→ DIRECTIONS FOR THIS TASK
There should be no pictures in your answer, only an exact copy of the lines from the one with "Expand the chevron" through the end of the material.
DATA SUPPLIED section start
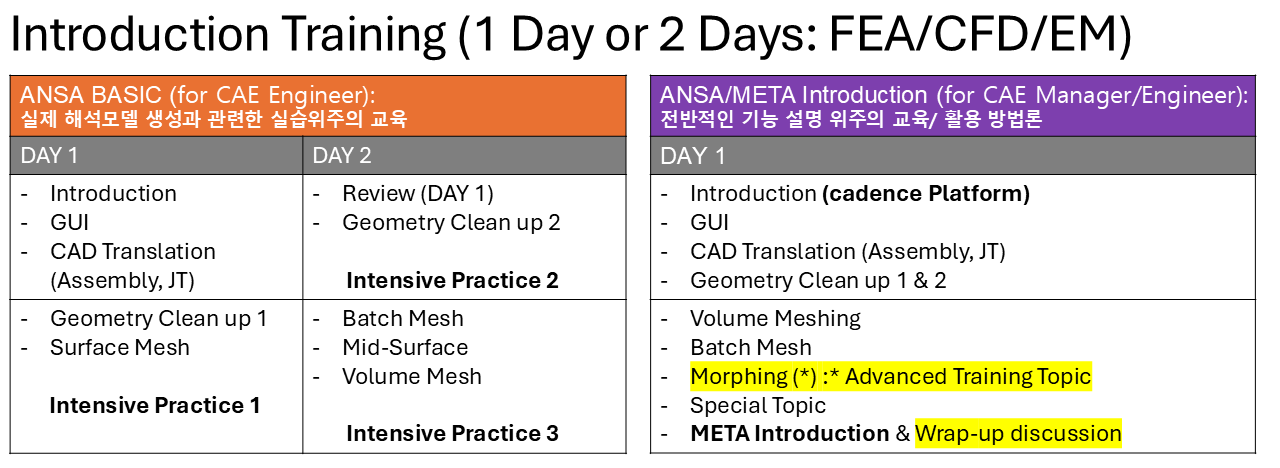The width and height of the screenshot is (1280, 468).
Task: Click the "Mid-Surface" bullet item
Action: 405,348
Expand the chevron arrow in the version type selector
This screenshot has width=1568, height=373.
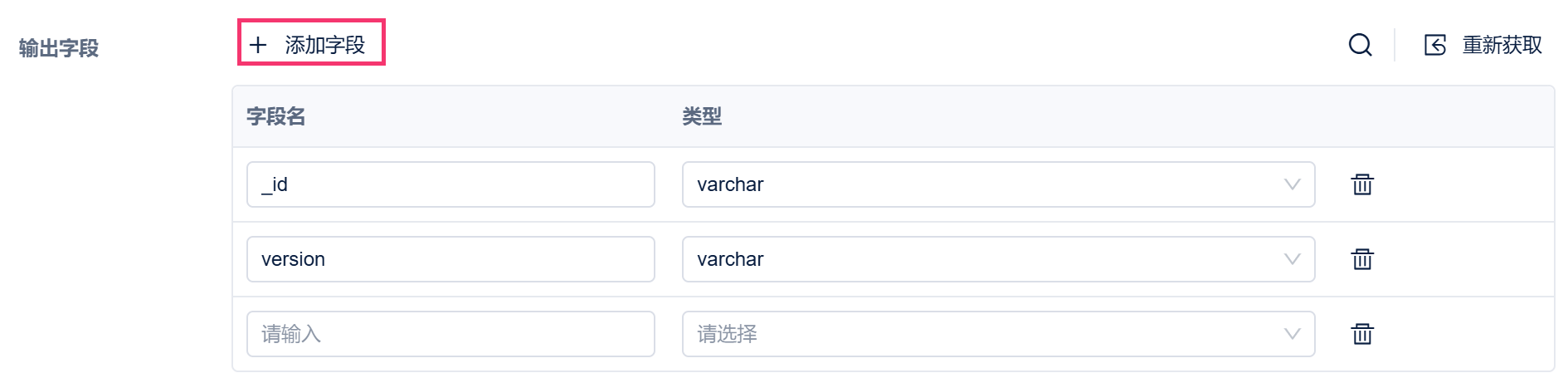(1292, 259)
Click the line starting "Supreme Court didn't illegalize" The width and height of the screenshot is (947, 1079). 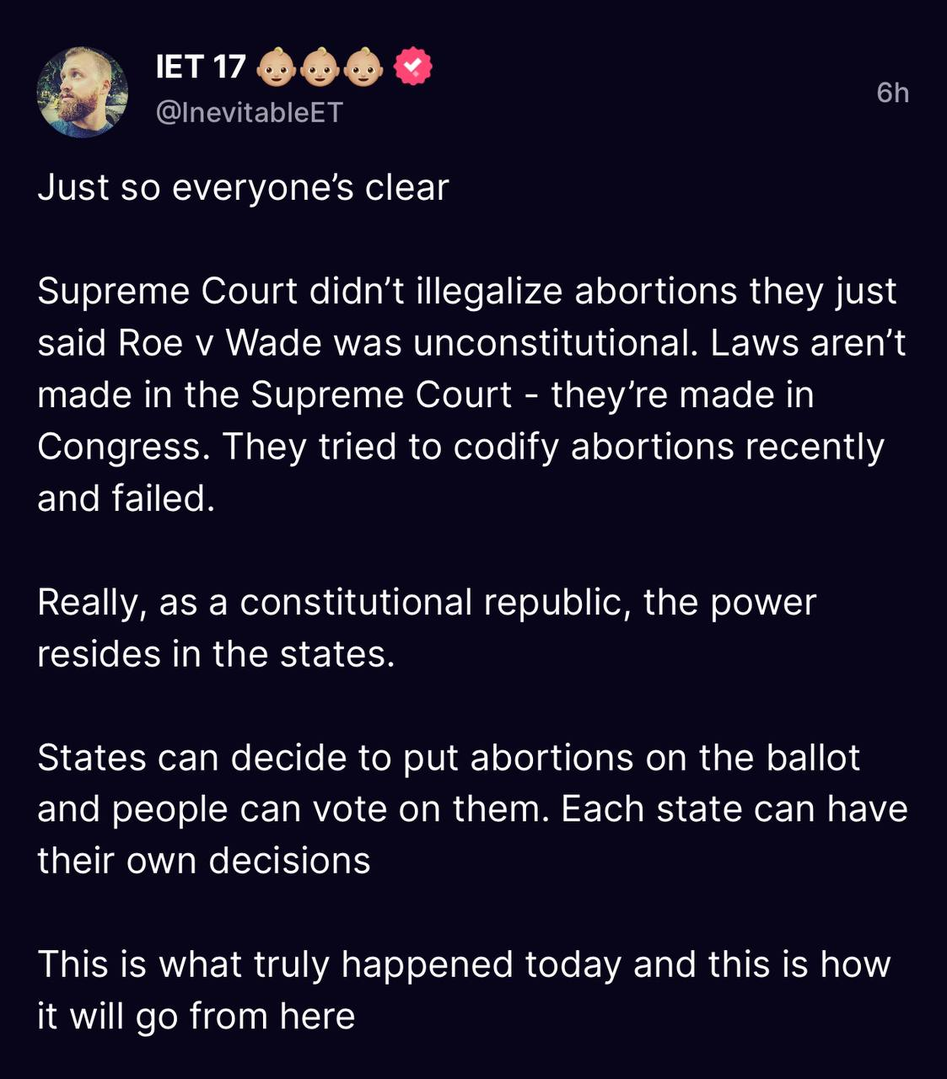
DATA SUPPLIED section end
→ ANSWER TO THIS EXERCISE
Expand the chevron arrow in the version type selector
This screenshot has width=1568, height=373.
(1292, 259)
Click the line starting "Supreme Court didn't illegalize" The width and height of the screenshot is (947, 1079). 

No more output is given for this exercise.